● **Source data**
· · · · ·
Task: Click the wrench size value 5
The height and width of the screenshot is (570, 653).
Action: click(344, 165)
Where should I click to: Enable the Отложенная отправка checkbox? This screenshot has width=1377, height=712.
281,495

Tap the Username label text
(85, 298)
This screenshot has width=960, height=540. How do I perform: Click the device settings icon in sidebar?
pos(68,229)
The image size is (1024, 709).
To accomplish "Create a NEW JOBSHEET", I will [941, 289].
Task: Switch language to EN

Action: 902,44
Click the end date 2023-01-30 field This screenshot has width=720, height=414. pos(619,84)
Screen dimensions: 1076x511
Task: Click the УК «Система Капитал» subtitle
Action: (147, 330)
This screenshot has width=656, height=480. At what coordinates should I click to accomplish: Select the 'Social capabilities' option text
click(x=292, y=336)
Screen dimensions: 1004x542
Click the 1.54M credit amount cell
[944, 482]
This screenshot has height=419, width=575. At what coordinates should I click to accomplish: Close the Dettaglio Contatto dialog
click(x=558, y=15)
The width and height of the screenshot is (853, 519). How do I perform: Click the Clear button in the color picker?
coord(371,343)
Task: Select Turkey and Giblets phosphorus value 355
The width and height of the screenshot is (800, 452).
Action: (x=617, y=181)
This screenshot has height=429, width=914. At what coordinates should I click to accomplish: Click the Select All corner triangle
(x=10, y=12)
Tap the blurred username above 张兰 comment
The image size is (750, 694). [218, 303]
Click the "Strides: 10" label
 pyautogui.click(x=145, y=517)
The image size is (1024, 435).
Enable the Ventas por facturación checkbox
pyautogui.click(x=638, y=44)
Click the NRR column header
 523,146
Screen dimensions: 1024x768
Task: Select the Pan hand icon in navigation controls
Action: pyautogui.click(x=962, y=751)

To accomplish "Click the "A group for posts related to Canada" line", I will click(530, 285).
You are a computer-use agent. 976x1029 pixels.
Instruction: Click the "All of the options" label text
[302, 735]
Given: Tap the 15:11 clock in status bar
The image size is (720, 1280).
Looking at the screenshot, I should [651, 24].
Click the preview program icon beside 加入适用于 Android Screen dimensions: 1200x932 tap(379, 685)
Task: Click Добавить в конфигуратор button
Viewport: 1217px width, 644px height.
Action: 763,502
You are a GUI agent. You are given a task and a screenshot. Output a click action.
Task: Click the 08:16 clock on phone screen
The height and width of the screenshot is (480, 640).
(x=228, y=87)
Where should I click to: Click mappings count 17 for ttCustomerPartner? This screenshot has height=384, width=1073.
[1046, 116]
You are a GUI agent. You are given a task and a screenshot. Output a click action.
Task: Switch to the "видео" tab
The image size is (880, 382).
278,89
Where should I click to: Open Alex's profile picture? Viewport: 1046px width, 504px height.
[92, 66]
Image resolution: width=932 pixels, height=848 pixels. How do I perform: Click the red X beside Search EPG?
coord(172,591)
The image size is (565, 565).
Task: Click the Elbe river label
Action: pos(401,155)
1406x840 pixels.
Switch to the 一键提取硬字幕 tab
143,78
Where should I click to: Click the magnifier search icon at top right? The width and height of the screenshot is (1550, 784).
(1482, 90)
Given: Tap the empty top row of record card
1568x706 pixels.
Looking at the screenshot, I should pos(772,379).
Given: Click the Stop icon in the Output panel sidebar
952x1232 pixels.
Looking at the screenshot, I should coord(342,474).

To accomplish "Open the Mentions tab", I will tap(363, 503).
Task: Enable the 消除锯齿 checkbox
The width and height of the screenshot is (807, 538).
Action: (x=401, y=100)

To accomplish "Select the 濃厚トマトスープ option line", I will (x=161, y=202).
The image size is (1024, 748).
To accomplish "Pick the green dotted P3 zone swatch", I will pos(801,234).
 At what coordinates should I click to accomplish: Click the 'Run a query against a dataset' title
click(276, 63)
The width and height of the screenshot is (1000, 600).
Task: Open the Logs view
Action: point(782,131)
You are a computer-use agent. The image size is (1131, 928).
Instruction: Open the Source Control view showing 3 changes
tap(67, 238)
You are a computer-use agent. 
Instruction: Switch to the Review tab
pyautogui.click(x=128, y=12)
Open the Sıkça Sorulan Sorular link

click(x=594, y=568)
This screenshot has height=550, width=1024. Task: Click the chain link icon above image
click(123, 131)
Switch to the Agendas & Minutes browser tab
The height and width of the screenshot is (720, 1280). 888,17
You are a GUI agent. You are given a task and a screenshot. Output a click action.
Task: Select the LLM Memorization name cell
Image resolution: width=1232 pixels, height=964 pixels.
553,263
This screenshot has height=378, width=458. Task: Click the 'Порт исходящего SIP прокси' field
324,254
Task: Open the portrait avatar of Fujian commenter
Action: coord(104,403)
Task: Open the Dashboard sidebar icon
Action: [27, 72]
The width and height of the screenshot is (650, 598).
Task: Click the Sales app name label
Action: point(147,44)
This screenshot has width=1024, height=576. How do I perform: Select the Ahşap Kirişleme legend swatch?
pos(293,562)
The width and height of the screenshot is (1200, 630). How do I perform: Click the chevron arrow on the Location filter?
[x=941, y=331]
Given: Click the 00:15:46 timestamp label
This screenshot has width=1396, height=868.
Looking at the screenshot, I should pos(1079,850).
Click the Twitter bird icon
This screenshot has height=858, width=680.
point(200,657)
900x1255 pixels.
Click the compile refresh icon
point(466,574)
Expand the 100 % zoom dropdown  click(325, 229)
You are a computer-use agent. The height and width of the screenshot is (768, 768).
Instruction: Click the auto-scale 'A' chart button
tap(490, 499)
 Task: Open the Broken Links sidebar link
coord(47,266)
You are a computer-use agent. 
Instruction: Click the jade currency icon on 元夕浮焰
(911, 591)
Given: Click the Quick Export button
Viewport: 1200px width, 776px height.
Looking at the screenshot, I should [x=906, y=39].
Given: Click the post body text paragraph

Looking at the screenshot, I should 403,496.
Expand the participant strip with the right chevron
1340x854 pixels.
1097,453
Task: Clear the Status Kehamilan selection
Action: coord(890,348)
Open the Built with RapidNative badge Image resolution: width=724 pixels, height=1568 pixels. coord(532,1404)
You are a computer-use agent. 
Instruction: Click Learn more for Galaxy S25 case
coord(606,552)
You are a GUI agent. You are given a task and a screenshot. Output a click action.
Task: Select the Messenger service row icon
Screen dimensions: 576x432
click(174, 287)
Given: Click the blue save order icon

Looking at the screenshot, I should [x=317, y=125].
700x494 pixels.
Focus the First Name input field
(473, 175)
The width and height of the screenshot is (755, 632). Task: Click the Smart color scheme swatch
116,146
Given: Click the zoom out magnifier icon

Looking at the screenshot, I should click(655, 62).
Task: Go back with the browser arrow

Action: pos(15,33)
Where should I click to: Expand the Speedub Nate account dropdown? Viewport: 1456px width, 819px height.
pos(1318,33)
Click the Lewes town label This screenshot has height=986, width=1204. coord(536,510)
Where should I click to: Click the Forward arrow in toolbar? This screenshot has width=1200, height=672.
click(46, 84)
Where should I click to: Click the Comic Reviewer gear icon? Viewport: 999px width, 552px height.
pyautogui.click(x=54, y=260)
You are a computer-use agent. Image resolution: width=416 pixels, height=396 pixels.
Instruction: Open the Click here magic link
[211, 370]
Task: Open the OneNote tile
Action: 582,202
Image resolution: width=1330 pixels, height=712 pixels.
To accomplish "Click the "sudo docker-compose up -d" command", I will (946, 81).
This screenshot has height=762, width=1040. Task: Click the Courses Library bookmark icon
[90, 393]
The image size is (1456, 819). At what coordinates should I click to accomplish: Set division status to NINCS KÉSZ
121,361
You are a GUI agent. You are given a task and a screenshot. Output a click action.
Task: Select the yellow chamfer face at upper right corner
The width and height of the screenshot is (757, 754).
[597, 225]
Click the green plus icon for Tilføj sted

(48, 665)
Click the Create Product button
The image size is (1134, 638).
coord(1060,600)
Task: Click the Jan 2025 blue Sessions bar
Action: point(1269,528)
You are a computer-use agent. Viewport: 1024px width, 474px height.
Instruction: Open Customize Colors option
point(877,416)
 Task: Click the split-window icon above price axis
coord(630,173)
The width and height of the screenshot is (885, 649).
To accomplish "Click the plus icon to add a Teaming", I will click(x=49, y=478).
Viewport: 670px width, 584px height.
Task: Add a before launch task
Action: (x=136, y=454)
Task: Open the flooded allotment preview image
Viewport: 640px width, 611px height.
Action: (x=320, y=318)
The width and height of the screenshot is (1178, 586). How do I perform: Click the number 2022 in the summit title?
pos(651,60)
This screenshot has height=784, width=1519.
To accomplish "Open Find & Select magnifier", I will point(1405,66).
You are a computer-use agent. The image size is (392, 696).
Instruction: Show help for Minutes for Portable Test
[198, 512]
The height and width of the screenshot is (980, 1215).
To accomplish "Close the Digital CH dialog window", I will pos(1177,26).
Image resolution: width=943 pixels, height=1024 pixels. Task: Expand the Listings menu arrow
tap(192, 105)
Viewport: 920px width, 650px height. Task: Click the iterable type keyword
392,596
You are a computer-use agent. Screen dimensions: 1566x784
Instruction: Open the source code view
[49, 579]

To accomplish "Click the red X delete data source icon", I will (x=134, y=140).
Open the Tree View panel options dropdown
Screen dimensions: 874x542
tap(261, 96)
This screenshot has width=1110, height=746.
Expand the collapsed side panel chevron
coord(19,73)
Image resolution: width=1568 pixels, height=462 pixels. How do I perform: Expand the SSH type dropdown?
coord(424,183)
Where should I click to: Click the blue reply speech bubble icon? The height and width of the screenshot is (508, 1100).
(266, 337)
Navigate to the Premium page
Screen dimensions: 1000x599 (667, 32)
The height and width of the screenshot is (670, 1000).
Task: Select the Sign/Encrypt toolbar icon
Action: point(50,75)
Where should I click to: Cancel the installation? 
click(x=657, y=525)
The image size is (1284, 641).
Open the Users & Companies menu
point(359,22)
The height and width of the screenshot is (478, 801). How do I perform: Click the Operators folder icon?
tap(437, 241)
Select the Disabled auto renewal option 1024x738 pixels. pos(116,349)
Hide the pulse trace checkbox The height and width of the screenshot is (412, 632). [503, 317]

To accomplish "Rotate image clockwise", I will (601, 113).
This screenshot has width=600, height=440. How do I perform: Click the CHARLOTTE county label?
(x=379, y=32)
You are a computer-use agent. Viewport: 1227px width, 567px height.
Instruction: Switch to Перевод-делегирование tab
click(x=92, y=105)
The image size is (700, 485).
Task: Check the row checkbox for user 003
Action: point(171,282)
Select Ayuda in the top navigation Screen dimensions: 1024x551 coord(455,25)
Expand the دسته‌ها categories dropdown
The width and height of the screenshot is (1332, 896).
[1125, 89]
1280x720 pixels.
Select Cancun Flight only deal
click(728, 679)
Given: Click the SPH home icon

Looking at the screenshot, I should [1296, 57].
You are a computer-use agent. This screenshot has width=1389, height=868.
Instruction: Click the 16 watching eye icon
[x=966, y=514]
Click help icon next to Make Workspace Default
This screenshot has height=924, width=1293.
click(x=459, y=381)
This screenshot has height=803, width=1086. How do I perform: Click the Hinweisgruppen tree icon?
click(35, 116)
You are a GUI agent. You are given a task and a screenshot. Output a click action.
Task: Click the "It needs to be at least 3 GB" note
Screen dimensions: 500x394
· · · · ·
● **Exercise**
From the entries above, copy each line that holds "preview".

● **Output**
Click the preview program icon beside 加入适用于 Android Screen dimensions: 1200x932 tap(379, 685)
Task: Open the flooded allotment preview image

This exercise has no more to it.